Bayesian Hierarchical Latent Mixture Model

I am trying to fit the below model in which an adapted Latent Dirichlet model is used to identify latent types of individuals as captures in theta. For each of these individuals we observe a set of rankings from an experiment, and we fit a Placket-Luce (exploded-logit) model to decompose these rankings into the importance of (a) the types, (b) a set of observable characteristics X and (c) an individual mean (Gamma).

The index contains an ID for each individual from 1:N, and the ranking contains the ranking of the assessor for up to three individuals.

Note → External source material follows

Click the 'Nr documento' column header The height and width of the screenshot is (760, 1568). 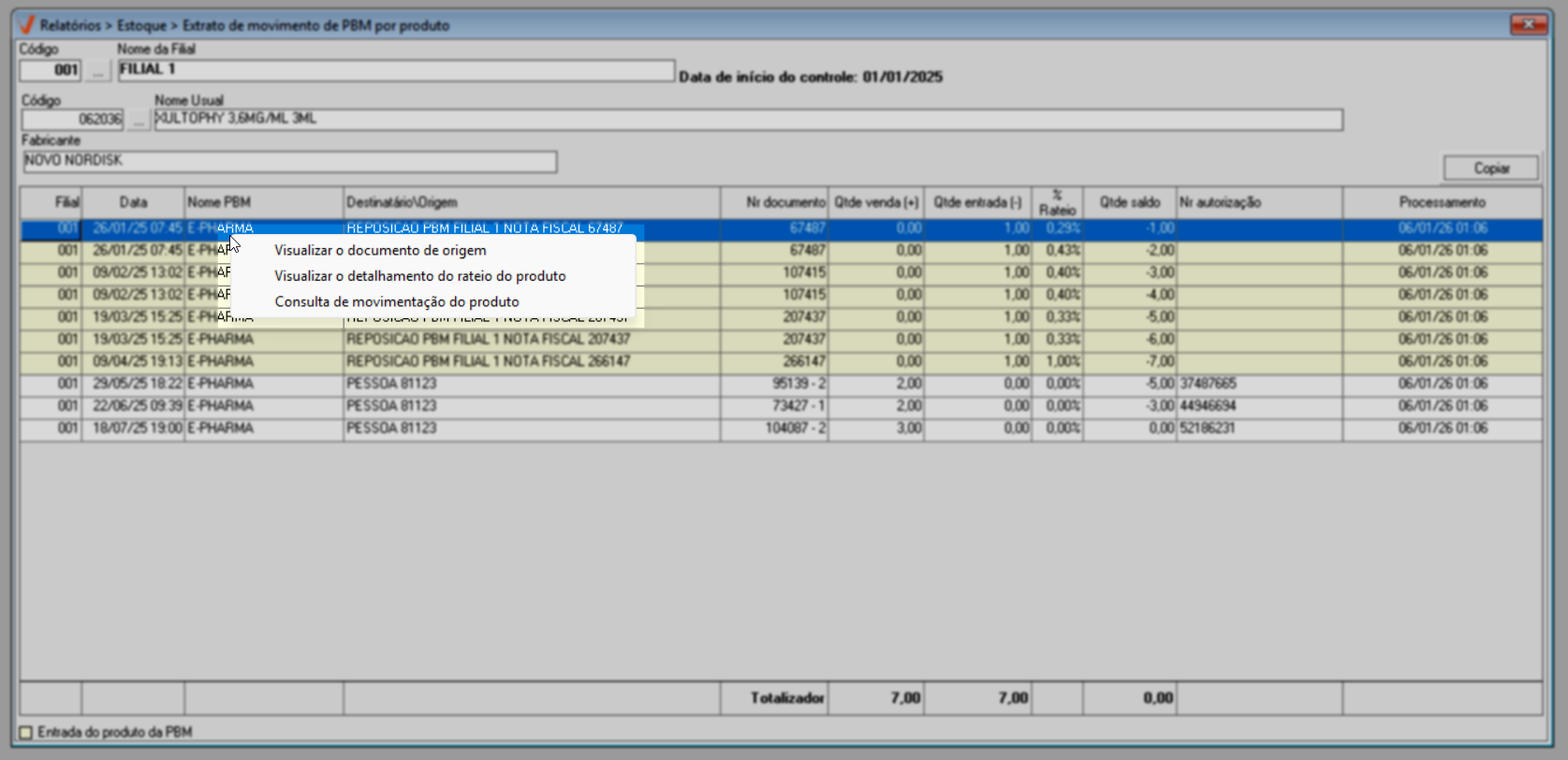[x=784, y=202]
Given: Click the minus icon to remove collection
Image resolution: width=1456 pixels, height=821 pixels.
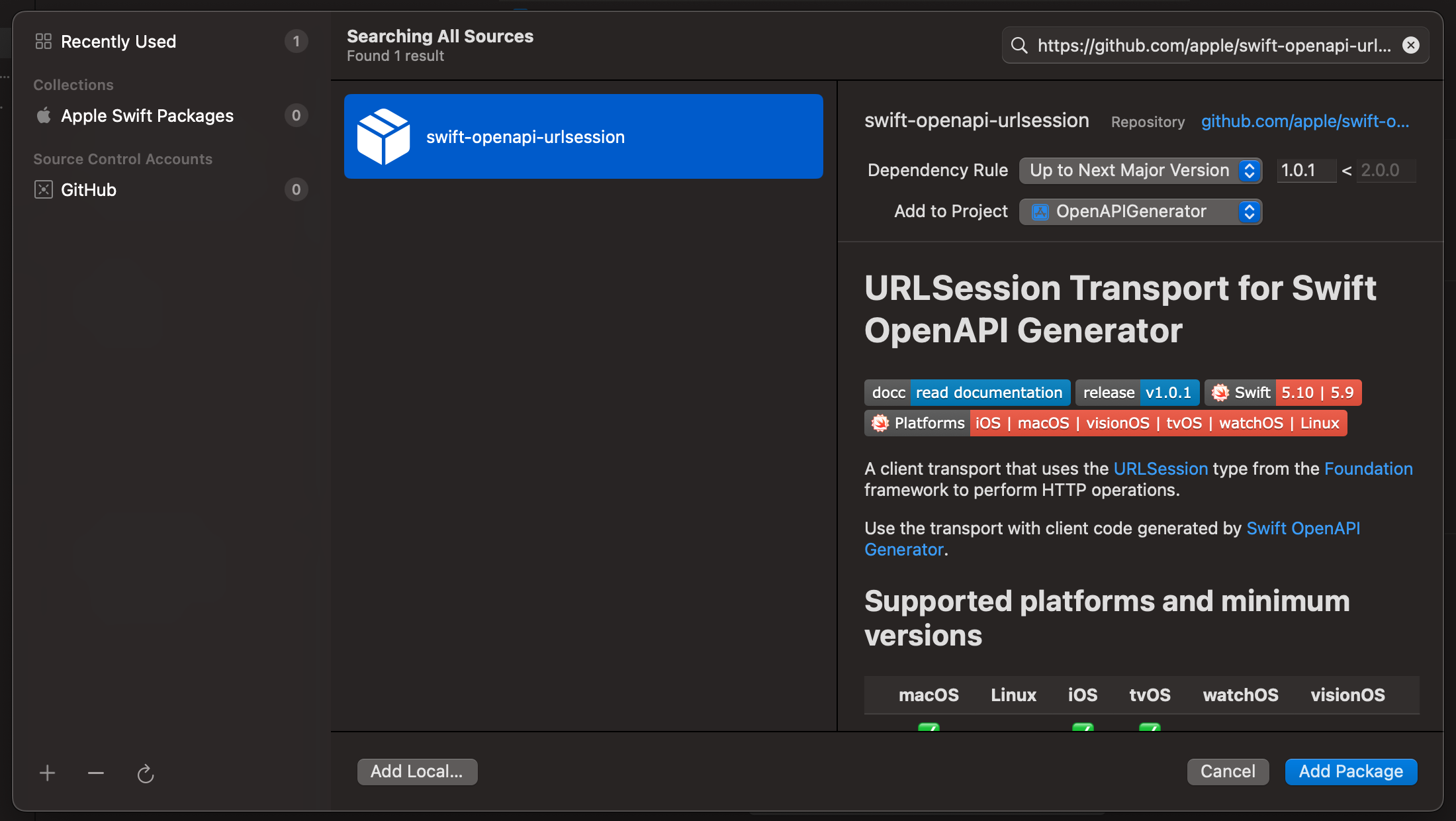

I am estimating this model for simulated data currently, and have some technical and conceptual issues:

  • I ordered one of the type characteristics to ensure the model is identifiable, however the model can now converge to a point where this constraint is binding. Is it kosher to simply swap the type labels after the warm-up if this ordering constraint binds? Can this done directly using the fit object and then re-entered as a new initial value?
  • In trying to estimate alphaVar I worry that I run into a problem similar to Neal’s Funnel and is I include this in estimation I get an E-BMFI<0.2. How might I reparameterise my model to avoid this?
  • Does the code generally look sensible/efficient, this is my first STAN model so I am still trying to figure out best practices.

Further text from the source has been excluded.